With the general election fast approaching, political parties and their leaders seem to be everywhere you look. As a politics student, I couldn’t resist a post on the televised leaders debate. However, instead of focusing on the winners and losers, I want to share my thoughts on what the debate represents beyond the discussion of stances on different policy areas.

1. Presidential style campaigns: Voting for leaders if we like them, instead of policies 

In recent years, the growing focus on party leaders and their personal lives – most notably their spousal choices – has led to the belief the UK’s elections are becoming more and more like that of our American counterparts with prospective Prime Ministers running Presidential-like campaigns.
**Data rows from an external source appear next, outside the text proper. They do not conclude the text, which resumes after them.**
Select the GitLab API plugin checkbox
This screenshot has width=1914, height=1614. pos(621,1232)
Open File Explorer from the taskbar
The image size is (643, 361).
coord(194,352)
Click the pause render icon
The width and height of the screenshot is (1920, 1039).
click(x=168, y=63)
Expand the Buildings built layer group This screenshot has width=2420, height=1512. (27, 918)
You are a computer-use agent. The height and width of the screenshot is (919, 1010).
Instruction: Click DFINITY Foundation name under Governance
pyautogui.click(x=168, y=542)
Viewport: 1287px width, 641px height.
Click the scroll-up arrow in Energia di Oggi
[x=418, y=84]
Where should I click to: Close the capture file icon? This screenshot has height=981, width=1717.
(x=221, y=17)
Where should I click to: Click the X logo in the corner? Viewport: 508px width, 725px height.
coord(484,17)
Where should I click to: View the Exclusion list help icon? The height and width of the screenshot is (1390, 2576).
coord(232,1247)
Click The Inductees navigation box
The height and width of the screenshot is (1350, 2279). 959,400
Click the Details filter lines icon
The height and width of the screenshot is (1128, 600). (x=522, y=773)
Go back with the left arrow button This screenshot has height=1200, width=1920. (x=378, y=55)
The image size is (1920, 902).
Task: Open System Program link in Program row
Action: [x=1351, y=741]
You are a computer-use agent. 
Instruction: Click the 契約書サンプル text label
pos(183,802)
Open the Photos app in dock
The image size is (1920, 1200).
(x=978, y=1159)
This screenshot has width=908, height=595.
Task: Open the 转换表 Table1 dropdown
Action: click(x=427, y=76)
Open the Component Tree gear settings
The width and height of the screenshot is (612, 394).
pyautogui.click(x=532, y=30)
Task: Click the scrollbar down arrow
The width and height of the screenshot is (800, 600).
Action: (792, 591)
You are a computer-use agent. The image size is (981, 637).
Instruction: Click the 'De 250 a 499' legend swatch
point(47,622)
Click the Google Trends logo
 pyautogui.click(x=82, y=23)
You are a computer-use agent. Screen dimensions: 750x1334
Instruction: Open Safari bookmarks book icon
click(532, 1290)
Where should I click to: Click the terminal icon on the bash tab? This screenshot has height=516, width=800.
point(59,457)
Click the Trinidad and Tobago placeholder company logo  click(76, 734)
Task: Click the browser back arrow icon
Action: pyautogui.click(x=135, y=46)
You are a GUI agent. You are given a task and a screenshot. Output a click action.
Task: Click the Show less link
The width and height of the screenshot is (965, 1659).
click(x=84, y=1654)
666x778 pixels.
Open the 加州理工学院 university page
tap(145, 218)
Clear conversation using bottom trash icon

Televised debates have been central to American Presidential campaigns since the 1960’s, being used as the first test to candidates ability to ‘President’ (represent national values, argue effectively, defend policy stance); though it wasn’t until 2010 when the UK had their first. The televised debates have the primary importance of seeing how the candidates handle pressure: side by side comparisons of how well they present their ideas and defend their parties from criticism. Days after the debates, talk shows, newspapers and social media held huge discussions on the body language, facial expressions and overall representations of the candidates. The debates increasingly showed voters deciding on whether they liked the party leader, as opposed to their stance on policy areas.

2. No longer a two party system

With the inclusion of the Liberal Democrats in the last televised debate and the surprising outcome of the coalition government from the previous election, debates on the UK no longer being a two-party system heated up. The 2010 televised leadership debates had a profound effect on the election results by being seen as the starting point for Nick Clegg’s widespread popularity, his fresh take aided the emergence of the Liberal Democrats as a realistic, feasible alternative to two-party ping pong with polls suggesting he ‘won’ the first debate.

Although many argue the inclusion of minor parties in the 2015 debate will do little to aid a bid for Prime Minister, these minor parties are given the chance to present themselves to a bigger audience by being on a platform almost everyone has access to; an opportunity minor parties often lack due to limits in resources and funding for grassroots action. In my opinion, the televised debate was most important for these smaller parties by helping them reach wider audiences. And to the surprise of many, the leader of a minor party, went on to ‘win’ this debate.

3. Women

Whilst watching the debate, I found it difficult to contain my inner feminist. Not only was the debate hosted by a female, but the stage saw not one, or two, but three female party leaders. Arguably the most successful performance of the evening – not just among the females, but all the candidates – came from the SNP’s Nicola Sturgeon. My thoughts were a constant trail of ‘you go girl’ throughout.

 

To wrap this up, I just wanted to finish by urging those of you who can, to vote in this election. Vote for someone you like, vote for policies you like, or tick a random box if you think they’re all the same. Our ancestors fought for us to have this right, the least we can do is honour them by exercising it.